America declared independence over 200 years ago. Now it’s time to claim interdependence — to economically and sociologically connect resources. The internet makes this possible. The web is a hyper universe of connectedness that will help us consume less, share more and create a more sustainable world.

This isn’t all airy fairy fluff. The truth is, the recession, our national debt and the increasing cost of fossil fuels will push the population toward sharing out of necessity and convenience. People won’t hop on the bandwagon altruistically. Yet, there is something going on behind the scenes. The reason people will continue to share is the same reason people keep coming back to Facebook; it feels good.

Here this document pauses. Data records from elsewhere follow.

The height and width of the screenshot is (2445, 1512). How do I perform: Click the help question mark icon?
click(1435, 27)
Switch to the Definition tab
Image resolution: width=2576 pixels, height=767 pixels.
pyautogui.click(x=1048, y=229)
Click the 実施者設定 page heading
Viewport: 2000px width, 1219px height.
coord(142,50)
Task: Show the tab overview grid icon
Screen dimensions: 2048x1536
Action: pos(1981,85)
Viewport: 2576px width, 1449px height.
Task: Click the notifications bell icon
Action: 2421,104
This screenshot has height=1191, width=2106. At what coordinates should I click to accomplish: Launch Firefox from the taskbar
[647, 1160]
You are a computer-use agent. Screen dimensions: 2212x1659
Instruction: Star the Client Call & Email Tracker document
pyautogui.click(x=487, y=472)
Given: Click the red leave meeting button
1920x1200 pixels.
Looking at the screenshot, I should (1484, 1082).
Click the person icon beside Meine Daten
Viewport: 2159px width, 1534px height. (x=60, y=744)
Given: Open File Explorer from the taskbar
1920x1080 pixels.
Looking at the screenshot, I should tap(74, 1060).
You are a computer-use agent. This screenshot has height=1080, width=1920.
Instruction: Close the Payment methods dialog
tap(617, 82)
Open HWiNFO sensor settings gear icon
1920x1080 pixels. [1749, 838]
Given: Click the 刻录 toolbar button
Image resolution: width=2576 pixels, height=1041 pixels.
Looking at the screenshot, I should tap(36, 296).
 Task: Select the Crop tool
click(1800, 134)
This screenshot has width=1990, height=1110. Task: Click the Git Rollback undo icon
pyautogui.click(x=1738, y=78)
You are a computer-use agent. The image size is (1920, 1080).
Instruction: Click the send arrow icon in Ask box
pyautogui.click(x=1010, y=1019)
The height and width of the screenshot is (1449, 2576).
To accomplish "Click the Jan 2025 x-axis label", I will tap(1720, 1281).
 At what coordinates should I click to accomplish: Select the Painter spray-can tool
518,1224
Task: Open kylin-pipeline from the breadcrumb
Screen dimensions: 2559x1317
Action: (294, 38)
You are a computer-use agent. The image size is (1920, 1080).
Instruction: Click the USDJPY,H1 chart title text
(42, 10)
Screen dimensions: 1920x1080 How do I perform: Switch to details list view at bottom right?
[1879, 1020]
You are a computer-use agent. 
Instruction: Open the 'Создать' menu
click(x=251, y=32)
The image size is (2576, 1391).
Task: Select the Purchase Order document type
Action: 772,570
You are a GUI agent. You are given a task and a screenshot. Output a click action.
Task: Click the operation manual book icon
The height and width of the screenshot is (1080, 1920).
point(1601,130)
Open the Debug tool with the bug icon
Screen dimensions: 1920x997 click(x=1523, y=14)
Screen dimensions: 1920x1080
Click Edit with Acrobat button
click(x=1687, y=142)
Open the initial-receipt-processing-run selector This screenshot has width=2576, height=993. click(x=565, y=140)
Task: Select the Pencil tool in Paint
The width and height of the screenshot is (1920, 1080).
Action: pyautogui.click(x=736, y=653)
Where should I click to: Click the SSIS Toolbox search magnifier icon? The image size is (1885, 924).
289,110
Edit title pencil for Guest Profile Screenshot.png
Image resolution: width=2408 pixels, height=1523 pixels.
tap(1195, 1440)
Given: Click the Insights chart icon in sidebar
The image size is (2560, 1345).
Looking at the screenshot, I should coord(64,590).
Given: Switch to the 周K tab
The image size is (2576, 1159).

There are far reaching implications of using what we already have to maximize our potential as a species. Sharing will compete with big business. Sharing will threaten capitalism. And ultimately, sharing will put the power back in the hands of the people, only this time as a collective.

What does this culture of sharing look like?

Cars are shared. Rides are shared. Ideas are open source. Skills are shared. Strangers can share breakfast spontaneously. You can sleep on a random persons couch or in their spare room when you are away from home. There are fewer cubicles in the workplace and less separation. Fences come down and neighbors meet by sharing their tools. Clothes are swapped amongst groups. Strangers meet based on proximity. Freelancers collaborate on projects. Groups buy together to obtain large discounts. Bikes line the streets of major cities, free to be used. Communal potlucks happen based on shared interests. Transit tickets are handed off instead of wasted. Brands don’t market to you, they offer you incentives based on who you are. Children learn new languages by interacting with others kids in other countries. Neighborhood fruit trees are harvested to feed the hungry. A printer can be shared with someone two floors below you. Internet connectivity can be shared is shared with your neighbor next door. You can even share a bathroom in your home. How about neighborhood growing cooperatives? Or a local network of moms who take all the kids one night a week to give the other parents a break? Investments? Let’s share the experience of contributing to something we believe in and make dreams come true.

All of these things are happening right now. And this is just the beginning.

Is there a limit to what we can share? When you think about life in the context of location based, on the fly connections based on necessity, what do you envision? Imagine a life where anything you need is a few mouse clicks away. Only this time, you get to connect meaningfully in real life. You’ll experience more of what it means to be human through offline social interactions and mutual exchange.

Let’s declare interdependence. Let’s declare our need for one another. And let’s build a sustainable world we can all be proud of.